AnIdiotOnTheNet · on Dec 8, 2022

> The intention is to keep the SYSTEM healthy, not any one application

Right, but it is only necessary because Linux lies to the application. If Linux instead reserved memory for itself to remain responsive and properly allowed allocations to fail when they would exceed the available resources, the applications that ask for memory that is unavailable would be the ones having to deal with the consequences rather than the OS having to kill processes based on some heuristic.

> I think if you actually dive into this, you will find Windows does not handle this as gracefully as you want to believe it does.

Personally, when I've seen modern Windows systems grind to a halt it is because of disk IO saturation, not memory saturation. Maybe I'm just not in the right contexts to see it.

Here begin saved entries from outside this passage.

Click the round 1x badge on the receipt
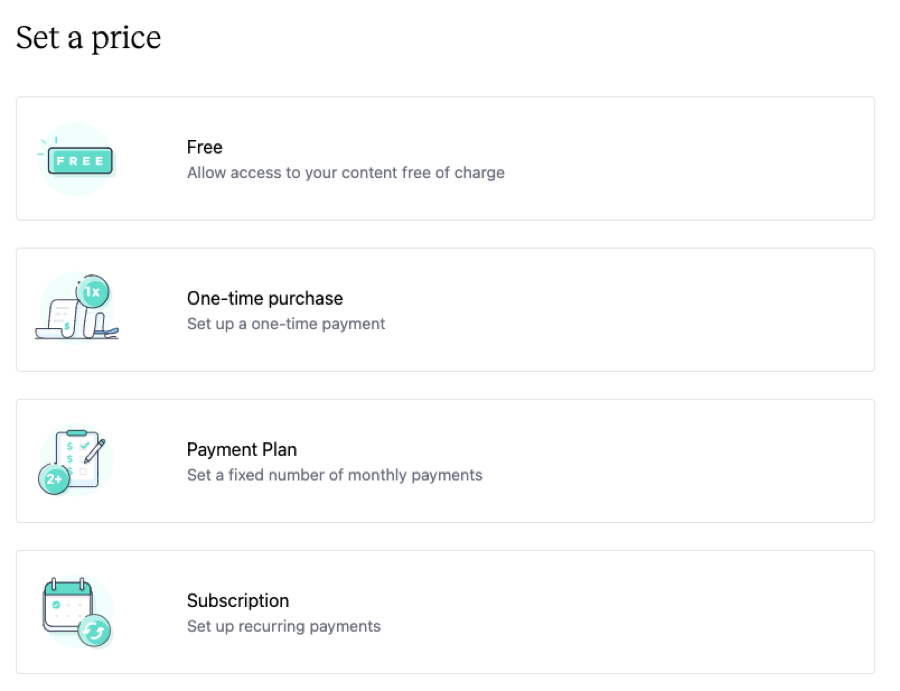900x691 pixels. 92,292
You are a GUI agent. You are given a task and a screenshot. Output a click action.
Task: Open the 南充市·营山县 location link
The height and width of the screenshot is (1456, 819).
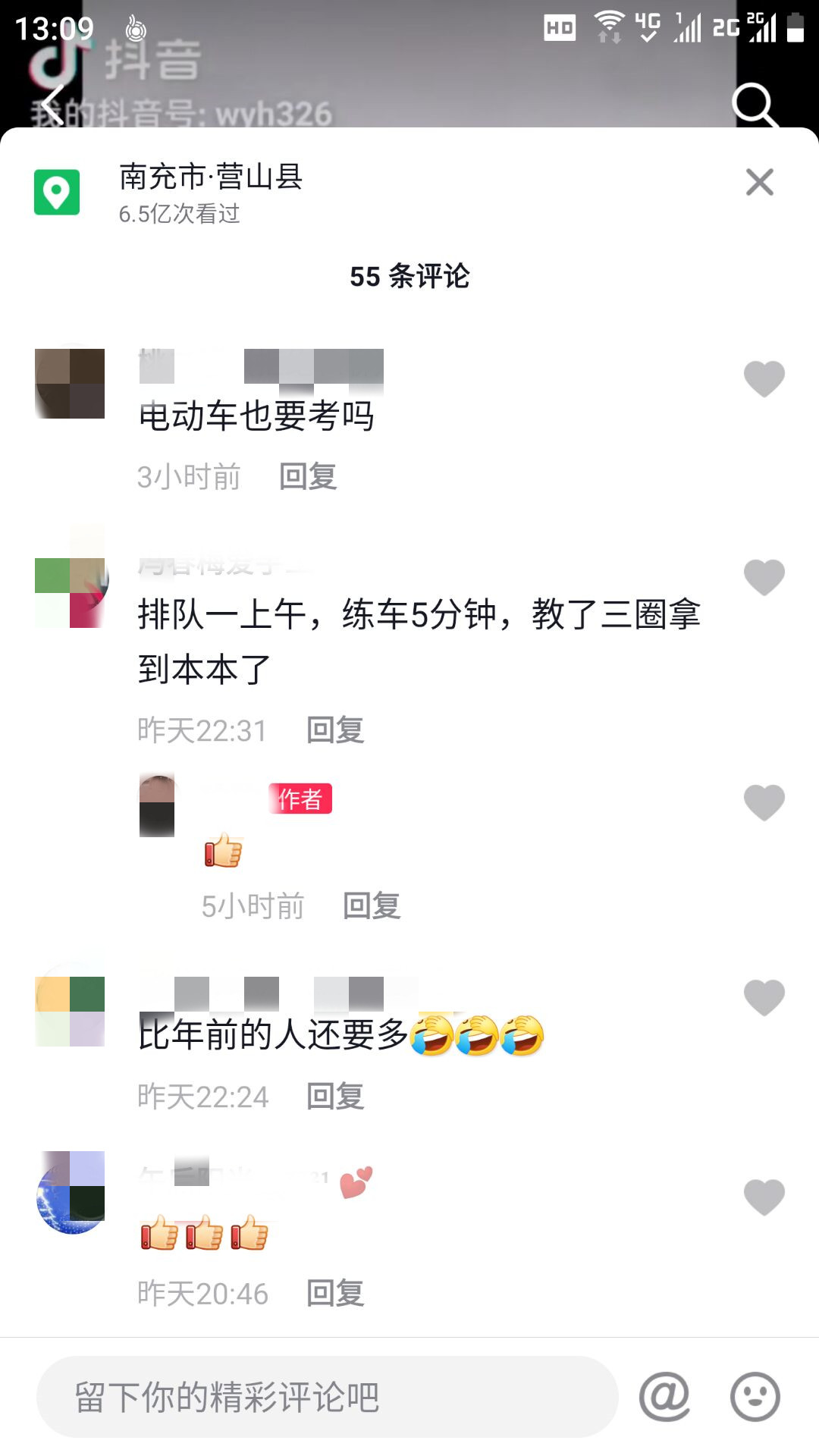point(211,177)
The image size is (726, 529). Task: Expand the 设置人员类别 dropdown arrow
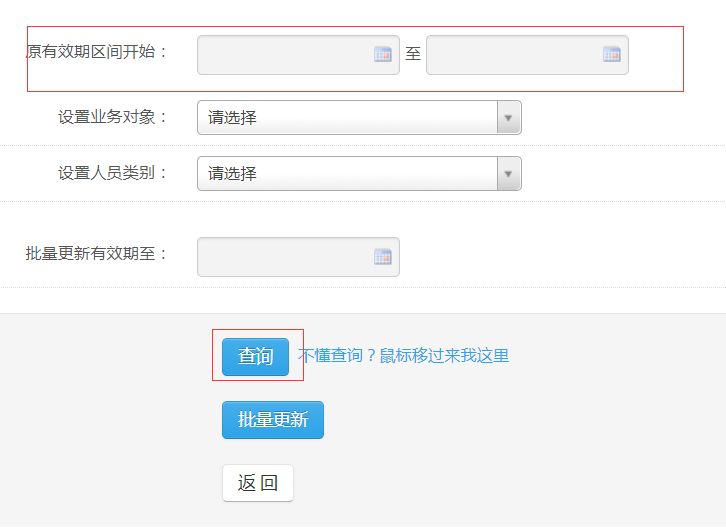[508, 174]
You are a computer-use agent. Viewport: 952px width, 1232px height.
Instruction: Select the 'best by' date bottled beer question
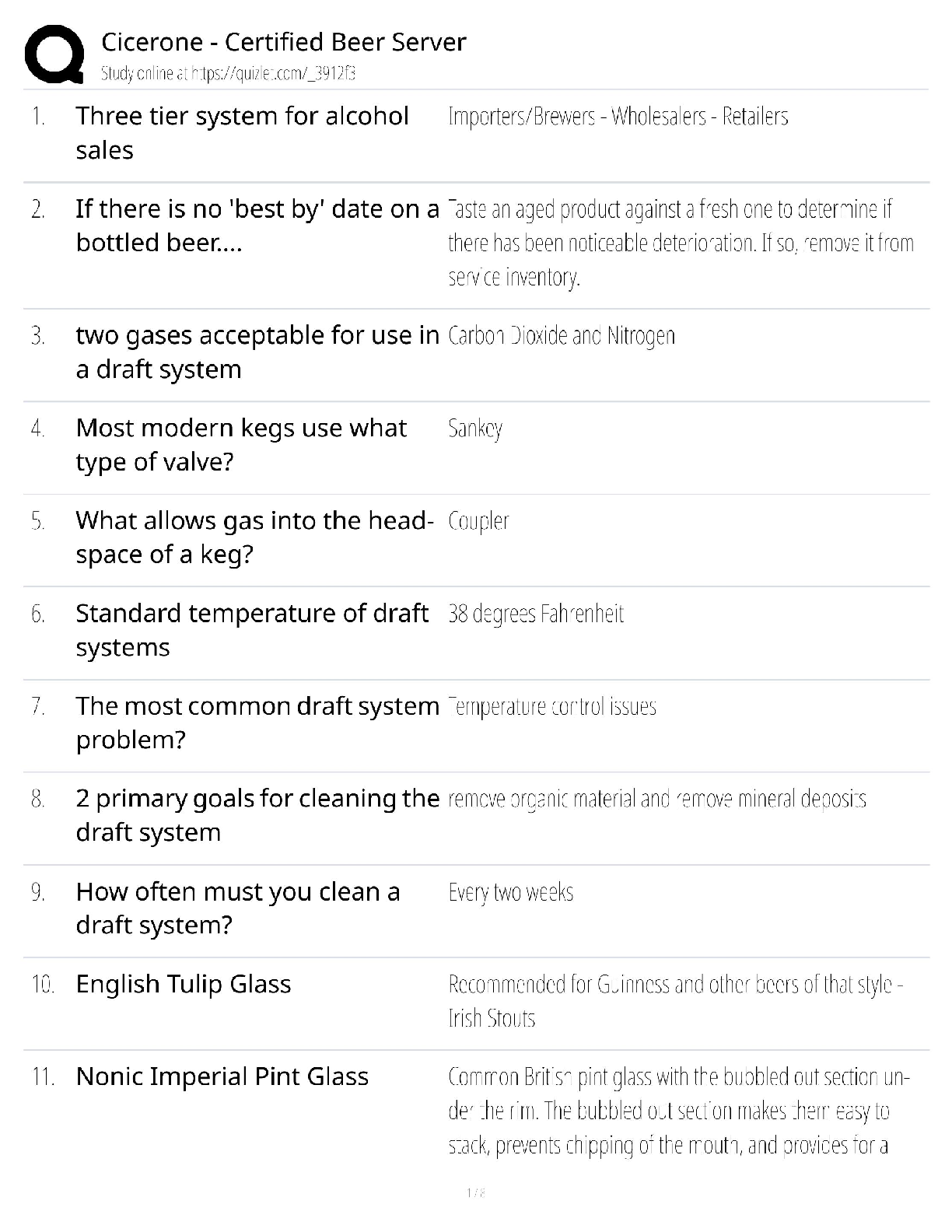click(257, 226)
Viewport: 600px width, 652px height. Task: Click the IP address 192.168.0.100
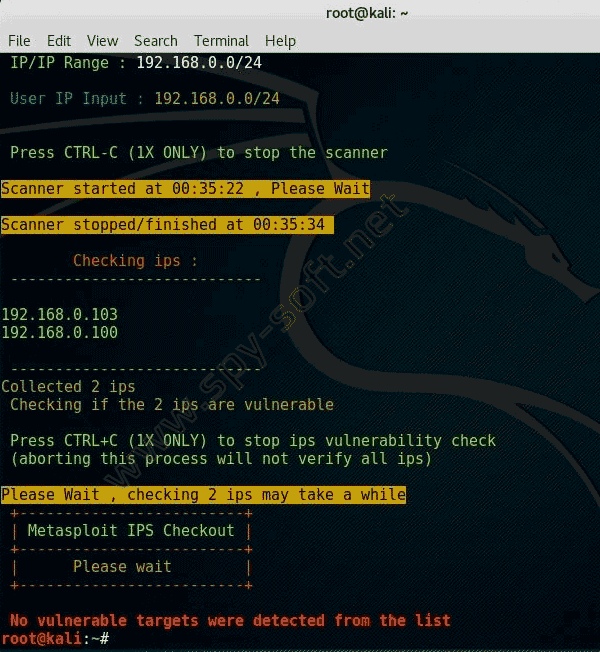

> You are 100% correct with this. As is the poster who says fixing it is next to impossible (given the wide amount of deployed, critical software).

Ok, so that may be speaking at cross purposes then. I mean on an individual application level this is a not-too-hard solvable problem (usually). If they mean "given the current state of the ecosystem, it is globally nearly impossible" then I can see where they are coming from, but again I have to wonder what the point of having all this software be FOSS is if we can't work towards a goal like this.

> Linux is not Windows.

Yes, and in many ways I find this unfortunate. Good ideas are good ideas regardless of which OS they come from, fanboism is stupid.

> They want different defaults

Because defaults matter. As mentioned, because of the default applications have been written a certain way over years and years and now it is not a simple matter of disabling overcommit because of what happens to that software when you do that. That's why I proposed a solution based on opt-in.

isityouyesitsme · on Dec 8, 2022

It is in fact not merely necessary because the OS will overcommit. Even without overcommit, you hit the same problem, except you have no way to decide how to handle it---the application requesting the allocation suffers.

I guess my entire point with respect to defaults is that for anyone who knows what they're doing and the defaults do not work for them, they already have a huge pile of systems design and architecture work to do, and the mechanics of changing this OOM policy for that is a trivial change.

For people who do not know what they're doing and want the OS to do the hard stuff for them, there is no sane default. There are tradeoffs that will make large numbers of people unhappy. It is a no-win situation.

isityouyesitsme · on Dec 8, 2022

I missed one question.

I don't understand why you believe that forcing the process that is requesting the allocation to deal with it is the best thing generally. From a systems perspective, it is actually worse because there's a stronger chance you're killing a nice, stable process that might be critical simply because it lost the lottery.

The OOM killer strategy is to try to reap short lived processes that allocated a lot. From a systems perspective, this is clearly better... though as I said it might be better if you could more easily modify the OOM heuristic.

AnIdiotOnTheNet · on Dec 9, 2022

> I don't understand why you believe that forcing the process that is requesting the allocation to deal with it is the best thing generally.

Because it is in the best position to understand the consequences of failure and the options for dealing with it.

> From a systems perspective, it is actually worse because there's a stronger chance you're killing a nice, stable process that might be critical simply because it lost the lottery.

If the process is truly critical, it should be designed to stay stable in the event it can't allocate memory.